See also: a recent interview with Bryan Magee, a reflection on philosophy on TV and the role of the public intellectual more generally (both New Statesman).
"this is why i'm not NOT a theist - and if you'd understood kant and schopenhauer properly, you'd be just the same," suggests bryan magee
"I have little intellectual patience with people who
think they know that there is no God, and no life other than this one, and no
reality outside the empirical world. Some such atheistic humanism has been one
of the characteristic outlooks of Western man since the Enlightenment, and is
particularly common among able and intelligent individuals. It is the
prevailing outlook, I suppose, in most of the circles in which I have moved for
most of my life.
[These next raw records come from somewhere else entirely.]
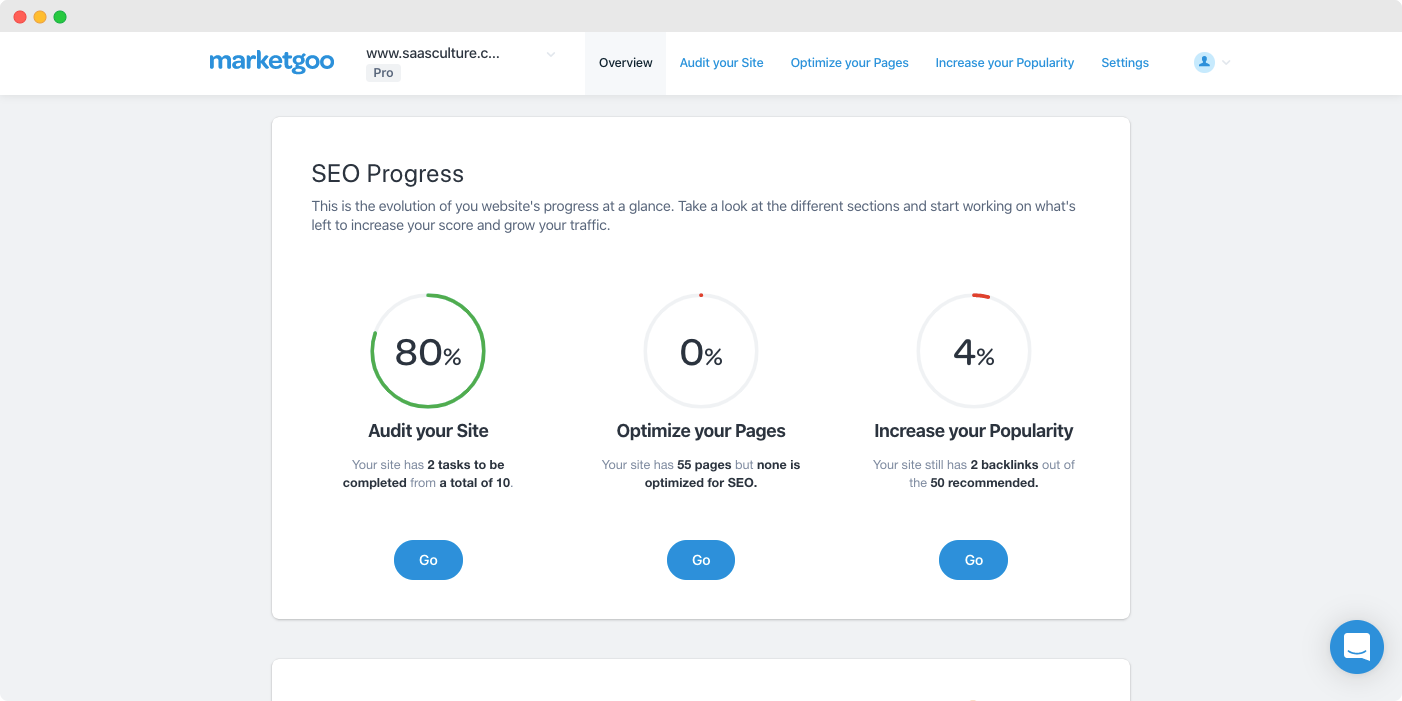
Task: Click the green macOS maximize button
Action: [60, 17]
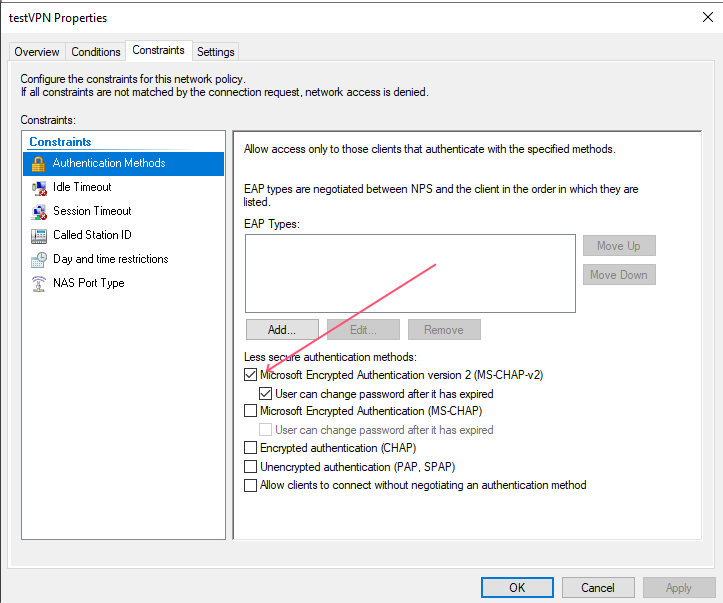Uncheck the MS-CHAP-v2 authentication checkbox
Image resolution: width=723 pixels, height=603 pixels.
coord(250,375)
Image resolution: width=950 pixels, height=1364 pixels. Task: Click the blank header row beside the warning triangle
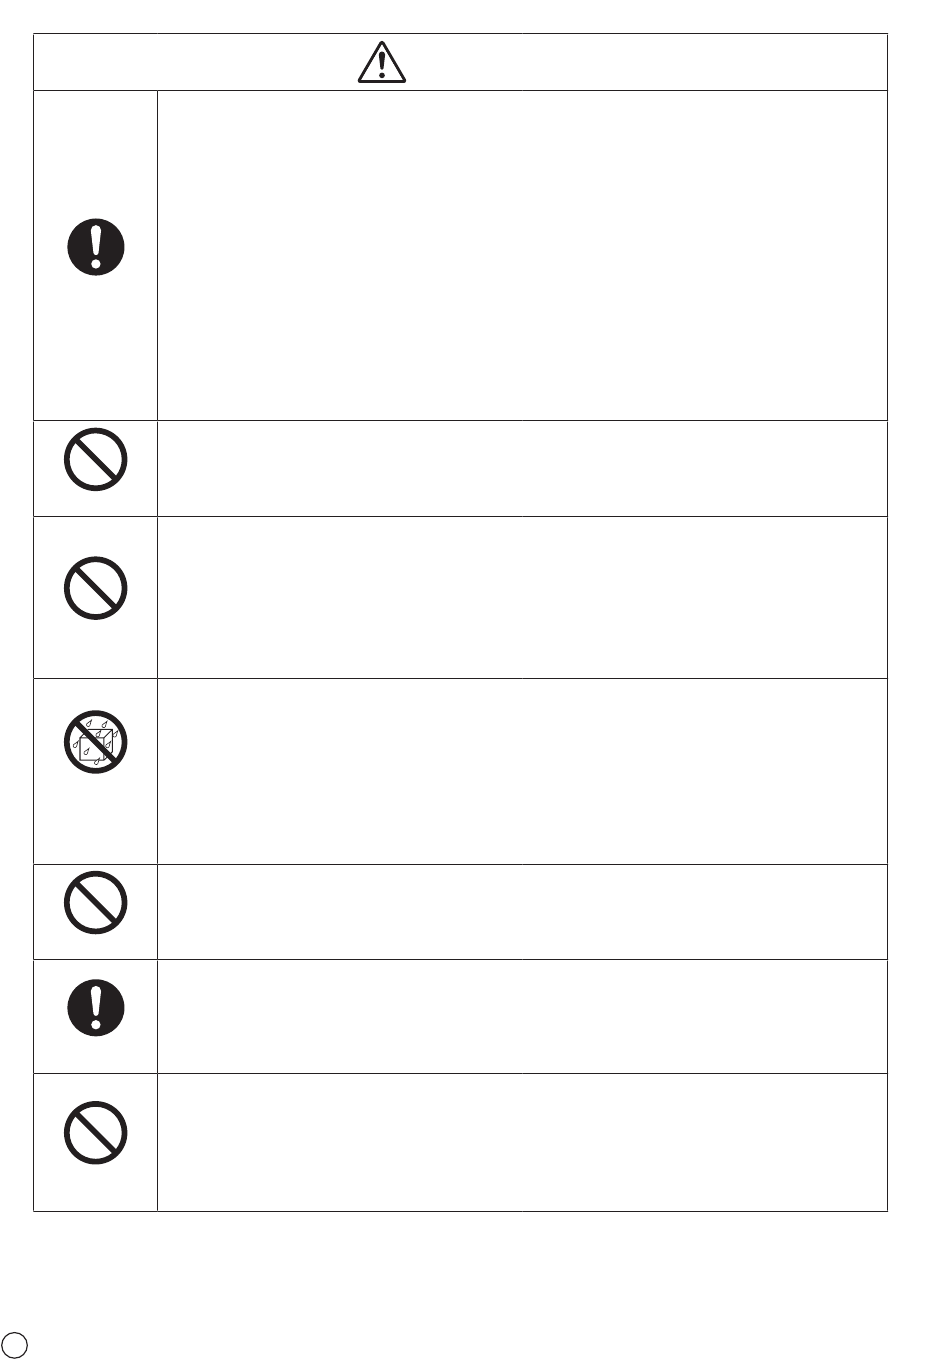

It lacks all sense of the mystery that surrounds and presses
so hard on our lives: more often than not it denies its existence, and in doing
so is factually wrong. It lacks any real understanding that human limitations
are drastic, in that our physical apparatus must inevitably mould and set very
narrow bounds to all that can ever be experience for us - and therefore that
our worldview is almost certainly paltry, in that most of what there is almost
certainly lies outside it. It is complacent, in that it takes as known what is
is impossible we should ever know. It is narrow and unimaginative, in that it
disregards the most urgent questions of all. I think that I, like Kant, would
go so far as to say that it is positively mistaken in believing that there is
no reality outside the empirical realm when we know that there must be, even if
we can have no proper understanding of it. Altogether, it is a hopelessly
inadequate worldview from several different standpoints simultaneously; and yet
it is one that tends to identify with rationality as such, and to congratulate
itself on its own sophistication. Throughout my life I have found most of its
adherents unable to understand that truly rational considerations lead to quite
different conclusions. Such people tend on the contrary to take it for granted
that anyone who adopts a different view from theirs does so from a standpoint
of inadequate, or inadequately rational, reflection or intelligence - perhaps
blinkered by convention, or religion, or superstition, or irrationalist beliefs
of some more modern kind; or just plain muddle-headedness, if not
thoughtlessness. Their attitude is what Schopenhauer called 'shallow-pated
rationalism'. I have found that because its adherents identify it with
rationality - and rationality with truth and enlightenment - everything said in
rejection of it is misunderstood by them, supposed to come from a standpoint that
is not arrived at, and cannot be defended, rationally."